A pillar, one of those that upheld the enclosing sky, was in many ways still more numinous. No plain shaft, it rose organismically intricate, responsive, well-nigh alive. Its interplay with strata and height, ground tremors and winds, not only kept it standing but acted on them, was a force in the development of the planet. The ascent and descent of it,
in a bubble that climbed, with stops to go inside for an uncomprehending look, became a voyage in itself.

The waters teemed with microscopic life. Some had begun to aggregate: patches of scum, ragged mats. Crumbling shorelines revealed where germs gnawed rock down to the motes that would go into soil. The life had not arisen naturally, nor was its evolution driven by blind chance and selection. An underlying, interweaving set of mechanisms—biological and nanorobotic together, Cleland speculated—would hold it on the many roads to its destiny, which was to prepare this world for the kind of life that lived on Tahir.

“Everything guided,” he muttered. “Accelerated. Maybe half a billion years will serve. Maybe less. Though if they want what they’ve made to last as long as that—” He stared before him. “Yes, I believe I’m right about what those monster establishments are for.”

And at last their guides, the Tahirians they called Emil and Fernando, brought them to one.

They stood a long while by the aircar, trying to grasp a sight so huge and strange that their eyes did not know how to see it. At their backs reached the barrens, red dunes, black rock, scudding dust. On the right a pillar lifted white over the horizon, made thin by distance, sheering and narrowing until it became a point thrust against the violet heaven.

Ahead lay the forest, metal boles, skeletal limbs, glimmery webs from end to end of vision.
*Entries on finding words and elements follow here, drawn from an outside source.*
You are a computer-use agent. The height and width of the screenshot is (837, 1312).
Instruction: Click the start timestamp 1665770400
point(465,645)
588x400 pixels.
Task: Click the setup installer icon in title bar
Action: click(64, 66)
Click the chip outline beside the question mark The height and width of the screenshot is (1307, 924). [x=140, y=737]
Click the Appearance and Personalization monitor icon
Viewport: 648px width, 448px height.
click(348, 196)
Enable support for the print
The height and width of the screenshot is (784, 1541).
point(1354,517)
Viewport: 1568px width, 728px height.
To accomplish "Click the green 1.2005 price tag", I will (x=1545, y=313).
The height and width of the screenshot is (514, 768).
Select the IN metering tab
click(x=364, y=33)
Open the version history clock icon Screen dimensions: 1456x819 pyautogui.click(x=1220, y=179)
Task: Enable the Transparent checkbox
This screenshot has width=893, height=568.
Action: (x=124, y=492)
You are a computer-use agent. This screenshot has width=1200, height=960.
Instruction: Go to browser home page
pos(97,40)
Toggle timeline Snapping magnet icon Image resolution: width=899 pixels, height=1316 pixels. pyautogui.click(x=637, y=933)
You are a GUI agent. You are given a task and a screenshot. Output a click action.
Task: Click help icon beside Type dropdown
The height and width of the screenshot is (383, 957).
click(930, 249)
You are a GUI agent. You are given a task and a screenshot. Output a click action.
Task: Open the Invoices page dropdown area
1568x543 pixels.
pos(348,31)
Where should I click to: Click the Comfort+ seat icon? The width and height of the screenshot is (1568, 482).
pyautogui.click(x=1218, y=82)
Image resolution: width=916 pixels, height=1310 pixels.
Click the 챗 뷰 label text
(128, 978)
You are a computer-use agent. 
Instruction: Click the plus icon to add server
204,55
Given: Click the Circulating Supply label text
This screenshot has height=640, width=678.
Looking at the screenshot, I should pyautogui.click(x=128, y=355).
Shapes hunched among them, low domes, pentagonal upthrusts, helices, congeries. Robots moved between, some like giant beetles, some like dwarf war machines, some like nothing describable. The forest thickened farther in until it became a shadowy mass. Beyond loomed the central pyramid, its terraces saw-toothed with walls and spires. Smoke and vapors hazed it to blue-gray. Everywhere blinked the light-sparks, over the metal trees, tangled in their meshes, all hues, chaotic in complexity, the lunacy of a million intermingled meanings. A rumbling noise filled the air, a bass that stole into the bones. Now and then the ground boomed and faintly shuddered.